Leçons du 9 février

Stéphane Montabert
Suisse naturalisé, Conseiller communal UDC, Renens

Depuis dimanche soir, la Constitution Fédérale est agrémentée d'un nouvel article sur l'immigration demandant l'établissement d'une limite supérieure annuelle au nombre des nouveaux venus, et comme condition à l'octroi d'un permis d'établissement "la demande d'un employeur, la capacité d'intégration et une source de revenus suffisante et autonome."

Rien que du bon sens, en somme.

Je suis un immigré. En Suisse depuis quinze ans, je suis arrivé à l'époque des quotas ; je n'en suis pas mort. Mais venant d'une France dévastée par des décennies d'ouverture au tout-venant, je connais les conséquences d'une immigration irréfléchie. Je ne peux donc que saluer la sagesse et la clairvoyance des citoyens, au-delà des intérêts d'une économie incapable d'intégrer le long terme dans l'équation. Leur courage aussi, car il en fallait du courage pour oser voter Oui le 9 février. Ne nous avait-on pas promis d'innombrables souffrances en cas de "mauvais choix"? En attendant, la croissance 2014 est révisée à la hausse...

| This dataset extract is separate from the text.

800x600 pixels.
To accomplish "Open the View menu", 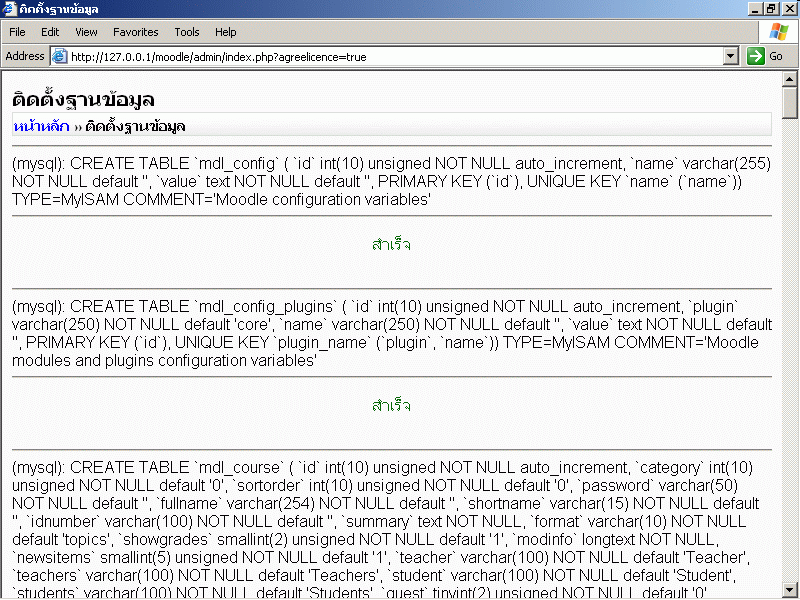I will (86, 32).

udc,manoeuvres politiques,démocratieBeaucoup de gens hors de Suisse ont mal compris le texte de l'initiative, par exemple Rama Yade. La conseillère régionale UDI d'Île de France s'est sentie obligée de souligner que "200'000 Français qui travaillent en Suisse vont se retrouver sur le carreau". L'émotion, sans doute. Mais si on se donne la peine d'aller au-delà de l’anecdote, l'incompréhension des politiciens européens est inévitable puisqu'elle renvoie à leur propre surdité. De peur d'entendre le peuple, aucun d'entre eux ne serait prêt dans le moindre pays à mettre au vote une proposition comme celle de l'UDC. La démocratie les effraie au plus haut point. C'est en cela, et rien d'autre, que la décision helvétique du week-end est "regrettable". Comme le résume Zerohedge:

La Commission européenne regrette l'approbation de l'initiative introduisant une limite quantitative à l'immigration. Cela va à l'encontre du principe de libre-circulation des personnes entre l'Union Européenne et la Suisse.

Plus important encore, cela va à l'encontre du principe central de l'UE d'ignorer les décisions démocratiques comme le savent toutes ces nations européennes écrasées sous la planification, contrôlées par des banques et insolvables - seuls quelques "bons" bureaucrates non-élus savent ce qui est le mieux pour tout le monde. En tant que tel le vote démocratique doit toujours être ignoré, en particulier lorsqu'il va à l'encontre des thèses prêchées par les politiciens, les banquiers centraux et, bien sûr, Goldman Sachs.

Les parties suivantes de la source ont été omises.